Render the listing below as a JSON list of strings, one string per line and blank lines omitted, from the line with "Golfarrangement aan zee (32, 848)" to the line with "Insights [button] (286, 6)", both included.

>> START

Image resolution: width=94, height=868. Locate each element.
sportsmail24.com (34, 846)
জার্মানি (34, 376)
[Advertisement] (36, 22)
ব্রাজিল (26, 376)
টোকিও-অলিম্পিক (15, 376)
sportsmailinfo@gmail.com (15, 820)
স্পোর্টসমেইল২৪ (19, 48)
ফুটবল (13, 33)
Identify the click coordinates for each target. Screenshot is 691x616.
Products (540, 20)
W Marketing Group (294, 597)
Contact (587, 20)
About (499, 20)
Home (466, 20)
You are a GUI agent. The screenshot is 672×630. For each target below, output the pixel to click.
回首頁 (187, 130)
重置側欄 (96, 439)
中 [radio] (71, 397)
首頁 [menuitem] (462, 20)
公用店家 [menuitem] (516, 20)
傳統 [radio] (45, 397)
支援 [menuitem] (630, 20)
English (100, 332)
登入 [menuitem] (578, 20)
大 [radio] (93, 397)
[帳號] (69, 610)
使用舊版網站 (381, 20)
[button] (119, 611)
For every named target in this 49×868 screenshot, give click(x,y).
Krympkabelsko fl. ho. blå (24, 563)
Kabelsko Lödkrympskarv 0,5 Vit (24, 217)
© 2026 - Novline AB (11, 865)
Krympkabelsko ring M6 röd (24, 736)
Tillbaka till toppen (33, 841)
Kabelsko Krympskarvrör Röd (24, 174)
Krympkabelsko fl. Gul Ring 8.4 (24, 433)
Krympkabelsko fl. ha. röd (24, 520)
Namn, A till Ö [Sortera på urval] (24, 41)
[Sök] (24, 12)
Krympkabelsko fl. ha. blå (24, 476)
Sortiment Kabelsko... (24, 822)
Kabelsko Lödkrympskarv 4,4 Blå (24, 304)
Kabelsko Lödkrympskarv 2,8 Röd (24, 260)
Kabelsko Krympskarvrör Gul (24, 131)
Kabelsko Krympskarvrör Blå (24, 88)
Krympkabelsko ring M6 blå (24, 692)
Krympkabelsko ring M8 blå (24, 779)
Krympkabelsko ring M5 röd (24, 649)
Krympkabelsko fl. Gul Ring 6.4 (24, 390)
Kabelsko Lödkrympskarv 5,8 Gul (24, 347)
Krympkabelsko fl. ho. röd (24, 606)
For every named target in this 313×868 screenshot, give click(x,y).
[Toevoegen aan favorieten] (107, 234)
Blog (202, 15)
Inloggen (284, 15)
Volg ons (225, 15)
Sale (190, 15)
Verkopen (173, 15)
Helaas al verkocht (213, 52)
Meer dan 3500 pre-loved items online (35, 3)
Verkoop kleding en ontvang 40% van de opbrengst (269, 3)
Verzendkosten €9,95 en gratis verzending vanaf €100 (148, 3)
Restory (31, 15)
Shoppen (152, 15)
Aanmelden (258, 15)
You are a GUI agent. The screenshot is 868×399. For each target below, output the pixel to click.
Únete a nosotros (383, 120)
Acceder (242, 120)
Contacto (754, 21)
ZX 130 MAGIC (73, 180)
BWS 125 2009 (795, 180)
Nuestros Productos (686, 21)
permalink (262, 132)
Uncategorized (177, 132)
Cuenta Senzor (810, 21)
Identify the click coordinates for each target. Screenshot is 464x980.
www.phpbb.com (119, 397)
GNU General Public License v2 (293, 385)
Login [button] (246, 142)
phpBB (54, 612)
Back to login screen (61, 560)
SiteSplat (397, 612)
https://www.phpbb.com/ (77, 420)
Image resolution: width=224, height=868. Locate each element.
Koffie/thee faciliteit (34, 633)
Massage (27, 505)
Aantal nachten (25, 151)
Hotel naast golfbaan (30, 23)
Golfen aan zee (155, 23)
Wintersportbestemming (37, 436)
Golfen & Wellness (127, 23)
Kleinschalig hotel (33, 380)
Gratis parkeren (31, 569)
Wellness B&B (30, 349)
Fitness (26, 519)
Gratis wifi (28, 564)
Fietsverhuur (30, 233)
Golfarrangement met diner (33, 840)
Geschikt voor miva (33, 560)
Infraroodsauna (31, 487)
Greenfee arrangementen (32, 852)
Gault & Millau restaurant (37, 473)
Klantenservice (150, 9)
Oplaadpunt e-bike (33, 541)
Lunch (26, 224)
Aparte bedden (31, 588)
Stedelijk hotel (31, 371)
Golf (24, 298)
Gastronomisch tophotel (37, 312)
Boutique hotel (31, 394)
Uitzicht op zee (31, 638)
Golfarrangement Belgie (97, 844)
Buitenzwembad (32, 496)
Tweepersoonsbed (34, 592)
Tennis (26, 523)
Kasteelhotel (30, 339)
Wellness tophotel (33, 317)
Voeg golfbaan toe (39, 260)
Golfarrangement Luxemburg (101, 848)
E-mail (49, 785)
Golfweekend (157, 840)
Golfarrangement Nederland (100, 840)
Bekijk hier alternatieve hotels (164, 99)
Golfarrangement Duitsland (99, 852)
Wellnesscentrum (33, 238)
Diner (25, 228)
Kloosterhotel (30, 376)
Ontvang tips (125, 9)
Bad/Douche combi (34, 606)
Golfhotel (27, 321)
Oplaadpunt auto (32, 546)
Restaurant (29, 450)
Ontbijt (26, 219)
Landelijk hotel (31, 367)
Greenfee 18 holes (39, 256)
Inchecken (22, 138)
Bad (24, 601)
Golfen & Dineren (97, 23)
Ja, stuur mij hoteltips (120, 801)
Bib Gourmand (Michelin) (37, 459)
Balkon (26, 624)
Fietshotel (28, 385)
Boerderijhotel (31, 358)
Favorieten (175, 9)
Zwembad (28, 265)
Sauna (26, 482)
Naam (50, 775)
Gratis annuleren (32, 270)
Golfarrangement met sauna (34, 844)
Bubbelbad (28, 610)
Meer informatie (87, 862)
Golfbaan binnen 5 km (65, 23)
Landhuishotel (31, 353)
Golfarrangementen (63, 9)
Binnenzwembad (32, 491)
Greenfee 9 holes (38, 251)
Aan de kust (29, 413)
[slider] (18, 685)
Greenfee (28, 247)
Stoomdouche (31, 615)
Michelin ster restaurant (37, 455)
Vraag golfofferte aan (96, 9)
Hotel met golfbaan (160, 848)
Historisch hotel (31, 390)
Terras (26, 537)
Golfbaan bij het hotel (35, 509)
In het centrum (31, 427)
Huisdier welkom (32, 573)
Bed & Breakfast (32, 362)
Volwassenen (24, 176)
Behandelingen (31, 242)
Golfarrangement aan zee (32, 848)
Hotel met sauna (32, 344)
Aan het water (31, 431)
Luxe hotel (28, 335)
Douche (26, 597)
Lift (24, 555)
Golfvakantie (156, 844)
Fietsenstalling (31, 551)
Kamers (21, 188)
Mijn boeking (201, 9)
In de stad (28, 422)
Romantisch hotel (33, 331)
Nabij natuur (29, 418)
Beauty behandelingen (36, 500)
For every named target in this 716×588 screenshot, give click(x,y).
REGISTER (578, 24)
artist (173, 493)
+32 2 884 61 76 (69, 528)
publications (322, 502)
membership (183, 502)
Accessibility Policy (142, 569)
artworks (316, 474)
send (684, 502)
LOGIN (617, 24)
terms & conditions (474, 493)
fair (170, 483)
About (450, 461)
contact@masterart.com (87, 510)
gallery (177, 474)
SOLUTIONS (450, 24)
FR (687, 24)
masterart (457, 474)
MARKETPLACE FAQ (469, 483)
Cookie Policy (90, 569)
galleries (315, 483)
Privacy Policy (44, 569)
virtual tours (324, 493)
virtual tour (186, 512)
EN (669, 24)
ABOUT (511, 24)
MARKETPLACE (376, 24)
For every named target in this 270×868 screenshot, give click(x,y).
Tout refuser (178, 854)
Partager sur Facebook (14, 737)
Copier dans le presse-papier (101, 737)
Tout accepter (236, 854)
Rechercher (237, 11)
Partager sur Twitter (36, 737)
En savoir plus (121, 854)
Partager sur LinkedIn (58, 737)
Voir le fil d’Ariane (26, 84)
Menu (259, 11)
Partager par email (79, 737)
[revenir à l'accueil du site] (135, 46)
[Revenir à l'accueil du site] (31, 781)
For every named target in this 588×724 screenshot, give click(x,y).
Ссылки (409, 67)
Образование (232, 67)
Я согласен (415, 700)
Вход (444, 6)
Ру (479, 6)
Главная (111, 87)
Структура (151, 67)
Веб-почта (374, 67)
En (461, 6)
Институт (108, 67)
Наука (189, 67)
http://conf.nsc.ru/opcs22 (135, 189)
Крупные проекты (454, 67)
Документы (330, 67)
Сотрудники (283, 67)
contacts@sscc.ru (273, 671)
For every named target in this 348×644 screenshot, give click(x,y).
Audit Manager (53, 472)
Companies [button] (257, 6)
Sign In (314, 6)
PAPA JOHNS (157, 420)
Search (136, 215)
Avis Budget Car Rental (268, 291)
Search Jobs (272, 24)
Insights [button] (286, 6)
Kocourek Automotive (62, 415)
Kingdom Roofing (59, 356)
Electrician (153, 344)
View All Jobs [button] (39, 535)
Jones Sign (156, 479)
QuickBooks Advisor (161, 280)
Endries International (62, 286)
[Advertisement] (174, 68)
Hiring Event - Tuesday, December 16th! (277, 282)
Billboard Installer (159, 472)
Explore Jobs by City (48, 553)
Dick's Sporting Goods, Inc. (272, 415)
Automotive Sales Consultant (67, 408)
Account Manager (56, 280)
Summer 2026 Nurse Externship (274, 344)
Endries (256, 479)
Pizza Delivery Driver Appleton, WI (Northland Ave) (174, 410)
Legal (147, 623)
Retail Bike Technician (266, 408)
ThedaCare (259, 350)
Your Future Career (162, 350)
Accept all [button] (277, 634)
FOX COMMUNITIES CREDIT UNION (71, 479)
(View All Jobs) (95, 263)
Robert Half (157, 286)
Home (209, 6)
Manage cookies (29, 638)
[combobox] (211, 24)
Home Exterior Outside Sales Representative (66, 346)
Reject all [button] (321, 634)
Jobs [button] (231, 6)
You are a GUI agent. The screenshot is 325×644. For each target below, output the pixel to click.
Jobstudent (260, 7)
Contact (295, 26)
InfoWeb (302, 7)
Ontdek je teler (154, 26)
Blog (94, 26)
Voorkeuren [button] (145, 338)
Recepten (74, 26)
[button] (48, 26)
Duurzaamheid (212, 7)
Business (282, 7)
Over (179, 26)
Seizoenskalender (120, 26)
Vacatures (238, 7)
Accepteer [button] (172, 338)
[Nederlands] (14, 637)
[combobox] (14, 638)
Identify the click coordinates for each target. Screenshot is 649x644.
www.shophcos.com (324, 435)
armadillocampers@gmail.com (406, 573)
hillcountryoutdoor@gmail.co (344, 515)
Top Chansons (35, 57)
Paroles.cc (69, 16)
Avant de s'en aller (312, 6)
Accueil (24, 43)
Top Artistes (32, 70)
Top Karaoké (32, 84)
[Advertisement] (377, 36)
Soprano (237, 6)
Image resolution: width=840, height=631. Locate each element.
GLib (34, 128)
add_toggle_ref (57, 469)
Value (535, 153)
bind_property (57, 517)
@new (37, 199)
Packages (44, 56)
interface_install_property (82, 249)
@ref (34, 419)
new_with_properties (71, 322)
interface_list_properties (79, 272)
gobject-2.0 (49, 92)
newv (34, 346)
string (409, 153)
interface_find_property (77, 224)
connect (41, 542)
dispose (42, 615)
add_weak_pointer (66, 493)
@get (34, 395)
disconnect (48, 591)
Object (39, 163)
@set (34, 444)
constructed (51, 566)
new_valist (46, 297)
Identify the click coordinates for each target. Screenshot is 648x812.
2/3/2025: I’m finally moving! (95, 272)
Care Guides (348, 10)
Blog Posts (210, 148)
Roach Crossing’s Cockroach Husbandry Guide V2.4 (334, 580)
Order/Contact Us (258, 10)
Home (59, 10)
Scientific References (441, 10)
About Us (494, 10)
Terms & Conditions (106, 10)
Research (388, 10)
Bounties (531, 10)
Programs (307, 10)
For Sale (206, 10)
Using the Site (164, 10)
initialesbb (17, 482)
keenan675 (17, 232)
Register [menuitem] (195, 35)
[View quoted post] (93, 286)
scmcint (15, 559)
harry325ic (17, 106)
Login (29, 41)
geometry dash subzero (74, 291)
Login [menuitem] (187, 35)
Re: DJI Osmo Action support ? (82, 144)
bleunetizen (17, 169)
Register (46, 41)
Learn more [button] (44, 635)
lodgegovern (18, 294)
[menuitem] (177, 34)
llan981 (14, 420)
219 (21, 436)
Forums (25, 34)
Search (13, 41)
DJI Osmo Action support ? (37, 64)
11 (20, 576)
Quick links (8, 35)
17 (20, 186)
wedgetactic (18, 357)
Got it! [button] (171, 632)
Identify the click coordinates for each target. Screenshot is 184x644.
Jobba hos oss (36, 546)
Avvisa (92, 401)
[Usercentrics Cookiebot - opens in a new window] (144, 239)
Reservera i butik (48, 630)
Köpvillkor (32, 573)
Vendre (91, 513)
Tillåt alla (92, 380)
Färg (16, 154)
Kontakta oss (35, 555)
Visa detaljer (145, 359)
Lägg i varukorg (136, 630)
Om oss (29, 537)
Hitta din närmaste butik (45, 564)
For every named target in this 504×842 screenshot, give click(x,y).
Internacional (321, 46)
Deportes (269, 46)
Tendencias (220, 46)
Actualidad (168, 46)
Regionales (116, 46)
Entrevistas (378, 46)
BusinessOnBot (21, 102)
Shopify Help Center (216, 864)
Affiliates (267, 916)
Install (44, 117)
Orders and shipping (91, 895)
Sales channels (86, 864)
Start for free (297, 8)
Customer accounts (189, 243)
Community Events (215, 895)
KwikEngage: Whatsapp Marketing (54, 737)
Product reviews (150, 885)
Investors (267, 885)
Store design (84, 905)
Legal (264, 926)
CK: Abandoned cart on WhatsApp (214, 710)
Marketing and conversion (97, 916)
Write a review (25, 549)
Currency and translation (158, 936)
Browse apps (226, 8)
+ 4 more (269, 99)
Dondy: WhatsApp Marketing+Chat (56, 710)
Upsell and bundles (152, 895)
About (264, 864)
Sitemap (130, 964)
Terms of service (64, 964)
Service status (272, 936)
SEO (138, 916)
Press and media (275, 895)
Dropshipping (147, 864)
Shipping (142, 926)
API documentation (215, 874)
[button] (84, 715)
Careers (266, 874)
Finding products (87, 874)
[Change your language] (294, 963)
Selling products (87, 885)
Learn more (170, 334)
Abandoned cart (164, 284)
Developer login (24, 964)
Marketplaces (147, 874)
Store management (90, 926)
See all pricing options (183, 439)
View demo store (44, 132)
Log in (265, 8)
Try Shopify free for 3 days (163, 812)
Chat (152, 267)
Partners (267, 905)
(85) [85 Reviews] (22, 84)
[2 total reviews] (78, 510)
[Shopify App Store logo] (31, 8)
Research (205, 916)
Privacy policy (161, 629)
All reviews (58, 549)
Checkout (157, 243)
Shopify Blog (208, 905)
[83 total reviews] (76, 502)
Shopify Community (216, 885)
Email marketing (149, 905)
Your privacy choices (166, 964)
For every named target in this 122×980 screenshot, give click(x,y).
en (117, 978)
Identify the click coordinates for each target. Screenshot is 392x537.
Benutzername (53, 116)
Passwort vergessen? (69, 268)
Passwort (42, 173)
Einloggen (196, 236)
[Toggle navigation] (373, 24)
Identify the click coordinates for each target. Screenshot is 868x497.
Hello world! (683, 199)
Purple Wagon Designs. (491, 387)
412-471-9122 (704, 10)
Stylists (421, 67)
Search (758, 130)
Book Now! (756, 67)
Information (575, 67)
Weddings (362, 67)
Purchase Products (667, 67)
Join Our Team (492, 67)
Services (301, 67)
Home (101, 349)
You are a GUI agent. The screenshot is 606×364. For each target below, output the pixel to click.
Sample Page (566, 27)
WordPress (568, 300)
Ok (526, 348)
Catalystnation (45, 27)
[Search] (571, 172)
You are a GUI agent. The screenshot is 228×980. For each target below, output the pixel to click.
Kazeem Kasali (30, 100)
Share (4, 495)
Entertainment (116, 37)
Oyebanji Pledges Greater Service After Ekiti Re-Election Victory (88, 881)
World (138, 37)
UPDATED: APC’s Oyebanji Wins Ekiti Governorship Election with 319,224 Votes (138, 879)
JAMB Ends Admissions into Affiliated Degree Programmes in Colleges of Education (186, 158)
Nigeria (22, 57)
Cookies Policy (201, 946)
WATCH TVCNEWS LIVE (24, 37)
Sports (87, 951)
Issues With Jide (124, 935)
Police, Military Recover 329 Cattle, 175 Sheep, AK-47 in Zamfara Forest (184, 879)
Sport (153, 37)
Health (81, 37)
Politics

>> END

● Result below
[
  "Golfarrangement aan zee (32, 848)",
  "Hotel met sauna (32, 344)",
  "Aan het water (31, 431)",
  "Luxe hotel (28, 335)",
  "Douche (26, 597)",
  "Lift (24, 555)",
  "Golfvakantie (156, 844)",
  "Fietsenstalling (31, 551)",
  "Kamers (21, 188)",
  "Mijn boeking (201, 9)",
  "In de stad (28, 422)",
  "Romantisch hotel (33, 331)",
  "Nabij natuur (29, 418)",
  "Beauty behandelingen (36, 500)",
  "For every named target in this 716×588 screenshot, give click(x,y).",
  "REGISTER (578, 24)",
  "artist (173, 493)",
  "+32 2 884 61 76 (69, 528)",
  "publications (322, 502)",
  "membership (183, 502)",
  "Accessibility Policy (142, 569)",
  "artworks (316, 474)",
  "send (684, 502)",
  "LOGIN (617, 24)",
  "terms & conditions (474, 493)",
  "fair (170, 483)",
  "About (450, 461)",
  "contact@masterart.com (87, 510)",
  "gallery (177, 474)",
  "SOLUTIONS (450, 24)",
  "FR (687, 24)",
  "masterart (457, 474)",
  "MARKETPLACE FAQ (469, 483)",
  "Cookie Policy (90, 569)",
  "galleries (315, 483)",
  "Privacy Policy (44, 569)",
  "virtual tours (324, 493)",
  "virtual tour (186, 512)",
  "EN (669, 24)",
  "ABOUT (511, 24)",
  "MARKETPLACE (376, 24)",
  "For every named target in this 270×868 screenshot, give click(x,y).",
  "Tout refuser (178, 854)",
  "Partager sur Facebook (14, 737)",
  "Copier dans le presse-papier (101, 737)",
  "Tout accepter (236, 854)",
  "Rechercher (237, 11)",
  "Partager sur Twitter (36, 737)",
  "En savoir plus (121, 854)",
  "Partager sur LinkedIn (58, 737)",
  "Voir le fil d’Ariane (26, 84)",
  "Menu (259, 11)",
  "Partager par email (79, 737)",
  "[revenir à l'accueil du site] (135, 46)",
  "[Revenir à l'accueil du site] (31, 781)",
  "For every named target in this 588×724 screenshot, give click(x,y).",
  "Ссылки (409, 67)",
  "Образование (232, 67)",
  "Я согласен (415, 700)",
  "Вход (444, 6)",
  "Ру (479, 6)",
  "Главная (111, 87)",
  "Структура (151, 67)",
  "Веб-почта (374, 67)",
  "En (461, 6)",
  "Институт (108, 67)",
  "Наука (189, 67)",
  "http://conf.nsc.ru/opcs22 (135, 189)",
  "Крупные проекты (454, 67)",
  "Документы (330, 67)",
  "Сотрудники (283, 67)",
  "contacts@sscc.ru (273, 671)",
  "For every named target in this 348×644 screenshot, give click(x,y).",
  "Audit Manager (53, 472)",
  "Companies [button] (257, 6)",
  "Sign In (314, 6)",
  "PAPA JOHNS (157, 420)",
  "Search (136, 215)",
  "Avis Budget Car Rental (268, 291)",
  "Search Jobs (272, 24)",
  "Insights [button] (286, 6)"
]